— Я нашел ЕГО, — заговорщицки подмигивает Тим, — девятый док.
Будущий капитан нелегального плавания, пожилой атлант, поджидает нас у причала. Судя по его виду, ему абсолютно все равно, что перевозить: контрабанду, вещи, разбойников; плыть ли вообще или героически тонуть. В его глазах плещется безрассудство истинного, просоленного вплоть до костей морского волка. Лицо покрыто сетью глубоких морщин, а длинные седые волосы заплетены в тонкие, спутавшиеся до такого состояния косы, что в них трудно опознать рукотворную прическу.
Отойдя в сторону, они с Никелем и Тимериусом долго перешептываются, жестикулируя и периодически повышая голос. Хозяин судна протягивает руку в сторону выходящего из берегов моря, в его интонациях слышится сомнение. Никель показывает на карманы (предположительно, набитые деньгами), и колебание старого атланта сменяется горячим энтузиазмом.
Его кораблик, не менее маленький и дряхлый, чем он сам, зависает над основанием дока. В подвешенном состоянии его поддерживают массивные цепи, протянувшиеся от стен отсека к потемневшим от времени и постоянного контакта с водой бортам.
Само собой, ржавое суденышко — именно то транспортное средство, которое приготовила нам судьба для начала покорения водного мира. Я уже даже не удивляюсь.
— Дамы вперед! — Ник подталкивает меня к кораблю.
В его исполнении галантность принимает неправильную, извращенную форму. Подозреваю, делается это с расчетом, что хлипкая посудина не выдержит двух пассажиров, и погребет меня под обломками. Стараюсь не смотреть вперед, где за кармой корабля вздрагивают под напором волн высокие герметичные ворота находящегося ниже уровня моря дока. Док похож на огромную железную камеру, оберегаемую от суровой мощи океана тонюсенькой заслонкой. Я осторожно поднимаюсь по шаткой лесенке, держась за скользкие перила. Капитан, чуть ранее вбежавший на корабль с удивительной прыткостью, уже вовсю орудует в рубке. Вспыхивают желтые лампы под потолком, загораются мониторы, с громким ревом оживает двигатель под палубными досками.

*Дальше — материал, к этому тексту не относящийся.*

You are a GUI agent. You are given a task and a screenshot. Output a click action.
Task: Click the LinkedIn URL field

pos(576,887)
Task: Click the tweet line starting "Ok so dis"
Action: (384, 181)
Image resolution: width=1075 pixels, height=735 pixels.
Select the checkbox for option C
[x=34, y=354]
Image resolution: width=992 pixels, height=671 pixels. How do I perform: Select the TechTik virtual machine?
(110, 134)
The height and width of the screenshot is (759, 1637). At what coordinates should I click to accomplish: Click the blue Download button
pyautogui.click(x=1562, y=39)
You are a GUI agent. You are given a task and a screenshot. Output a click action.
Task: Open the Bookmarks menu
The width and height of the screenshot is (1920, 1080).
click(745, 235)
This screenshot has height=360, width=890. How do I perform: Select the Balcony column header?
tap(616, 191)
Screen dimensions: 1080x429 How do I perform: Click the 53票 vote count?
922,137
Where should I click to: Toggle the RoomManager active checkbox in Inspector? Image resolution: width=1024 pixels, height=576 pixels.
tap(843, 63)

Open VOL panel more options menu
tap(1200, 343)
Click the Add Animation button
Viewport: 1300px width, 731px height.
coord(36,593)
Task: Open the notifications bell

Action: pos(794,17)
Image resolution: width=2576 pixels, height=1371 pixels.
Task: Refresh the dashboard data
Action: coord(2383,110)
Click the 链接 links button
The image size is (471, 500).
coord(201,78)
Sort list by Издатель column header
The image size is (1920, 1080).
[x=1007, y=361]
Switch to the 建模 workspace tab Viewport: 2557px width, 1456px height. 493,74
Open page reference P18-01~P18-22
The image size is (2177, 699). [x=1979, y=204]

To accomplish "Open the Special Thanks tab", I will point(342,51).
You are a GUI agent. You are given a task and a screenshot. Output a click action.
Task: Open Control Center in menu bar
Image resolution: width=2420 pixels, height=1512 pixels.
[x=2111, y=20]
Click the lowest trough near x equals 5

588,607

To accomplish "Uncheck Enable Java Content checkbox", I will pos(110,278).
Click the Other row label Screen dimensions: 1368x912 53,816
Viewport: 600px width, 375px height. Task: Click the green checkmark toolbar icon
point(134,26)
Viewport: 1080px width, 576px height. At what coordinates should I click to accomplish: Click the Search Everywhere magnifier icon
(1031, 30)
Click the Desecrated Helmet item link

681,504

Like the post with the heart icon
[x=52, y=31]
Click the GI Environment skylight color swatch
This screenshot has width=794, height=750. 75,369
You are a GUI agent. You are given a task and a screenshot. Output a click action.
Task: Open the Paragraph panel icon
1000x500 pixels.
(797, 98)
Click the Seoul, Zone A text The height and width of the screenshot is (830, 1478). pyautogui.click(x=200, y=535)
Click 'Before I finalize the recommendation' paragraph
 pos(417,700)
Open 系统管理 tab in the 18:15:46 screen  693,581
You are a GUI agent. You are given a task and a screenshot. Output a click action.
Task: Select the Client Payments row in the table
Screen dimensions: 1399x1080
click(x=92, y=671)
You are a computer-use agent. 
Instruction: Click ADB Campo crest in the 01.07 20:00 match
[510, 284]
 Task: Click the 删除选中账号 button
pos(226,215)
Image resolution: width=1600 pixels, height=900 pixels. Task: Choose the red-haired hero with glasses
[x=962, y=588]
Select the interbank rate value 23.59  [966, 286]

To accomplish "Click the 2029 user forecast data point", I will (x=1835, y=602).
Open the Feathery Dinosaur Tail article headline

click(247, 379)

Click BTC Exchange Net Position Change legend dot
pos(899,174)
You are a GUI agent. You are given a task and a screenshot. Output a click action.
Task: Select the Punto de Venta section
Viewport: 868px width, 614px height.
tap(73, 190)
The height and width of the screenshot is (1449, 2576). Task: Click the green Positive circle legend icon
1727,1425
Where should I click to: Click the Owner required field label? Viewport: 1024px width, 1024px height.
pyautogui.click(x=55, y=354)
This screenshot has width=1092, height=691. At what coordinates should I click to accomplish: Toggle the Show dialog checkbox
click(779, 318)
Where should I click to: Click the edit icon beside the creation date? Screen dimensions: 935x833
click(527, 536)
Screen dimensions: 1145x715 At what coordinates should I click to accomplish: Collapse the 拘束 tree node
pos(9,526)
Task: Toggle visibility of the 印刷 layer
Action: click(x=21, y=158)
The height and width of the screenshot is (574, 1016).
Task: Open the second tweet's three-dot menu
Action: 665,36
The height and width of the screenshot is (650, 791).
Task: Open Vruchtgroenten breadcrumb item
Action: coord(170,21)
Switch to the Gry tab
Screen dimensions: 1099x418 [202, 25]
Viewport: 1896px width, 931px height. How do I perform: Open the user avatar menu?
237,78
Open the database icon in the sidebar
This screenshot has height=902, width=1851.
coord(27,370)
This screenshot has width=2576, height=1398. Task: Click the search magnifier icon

— Безопасно ли плыть в такой шторм? — спрашиваю я капитана, но тот не обращает на меня ни малейшего внимания, пробегая пальцами по панели управления, кнопки которой затерты до такого состояния, что в них образовались углубления.
— Он не знает набилианского, — вслед за мной поднимается Тимериус. — Говори на его языке.
Ну да, я же теперь знаю атлантийский, благодаря комплексному апгрейду мозга перед путешествием.
— Тьерро сканди уно виста бо? — медленно и членораздельно повторяю первую пришедшую на ум фразу, вовсе не уверенная, что не послала капитана к морскому дьяволу.
— Хаска туро, мьего лисса, виз ла шейк? — отвечает капитан.
«Что вы, прекрасная лисса, разве ж это шторм? Просто волнения»: смысл чужестранных слов проясняется благодаря встроенному в чип переводчику.
Кажется, атланты правы: буря все же стихает. В шуме дождя намечается степенность, размеренность. Удары волн об заграждения перестают внушать дикий страх, брызги больше не хлещут.
Последним в рубку вбегает Ник.
— Все готовы? — кричит он. — Спускаемся на воду!
Словно повинуясь его команде, заслонка ворот ползет вверх. Мощная река устремляется в образовавшееся отверстие, быстро заполняя отсек, с силой ударяется в корму корабля, заставляя его раскачиваться на цепях. Звуки происходящего сливаются в несусветную какофонию: стучит лебедка в стенах дока, ревет беснующееся море, скрипит и стонет маленькое судно.
— Освободите корабль! Освободите корабль! — громоподобно кричит капитан, навалившись на руль тщедушным телом.
Я в ужасе. Он сошел с ума! Как мы его освободим, если внизу вовсю бурлит море?
Спутники оказываются догадливее меня и подбегают к креплениям, держащим судно в подвешенном состоянии. И не успевают. Левые тросы отцепляются сами, корабль летит в противоположную сторону, заваливаясь на бок. Поднятая волна ударяется в стену отсека, рассыпаясь целым ворохом пены, заливает окна в рубке. Я визжу от страха, пытаясь удержаться в вертикальном положении, Ник с Тимериусом хватаются за борта, чтобы не вывалиться наружу.
— Варисса, мать твою! — орет Никель, — перестань!
Едва корабль выравнивается, оставшиеся тросы тоже опадают, но уровень воды, поднявшийся до ватерлинии, уже держит его на плаву.
Море продолжает заливать док, пока не выравнивается по высоте со штормящей пучиной снаружи, и тогда ворота поднимаются полностью, раскрываясь мрачным, неприветливым зевом.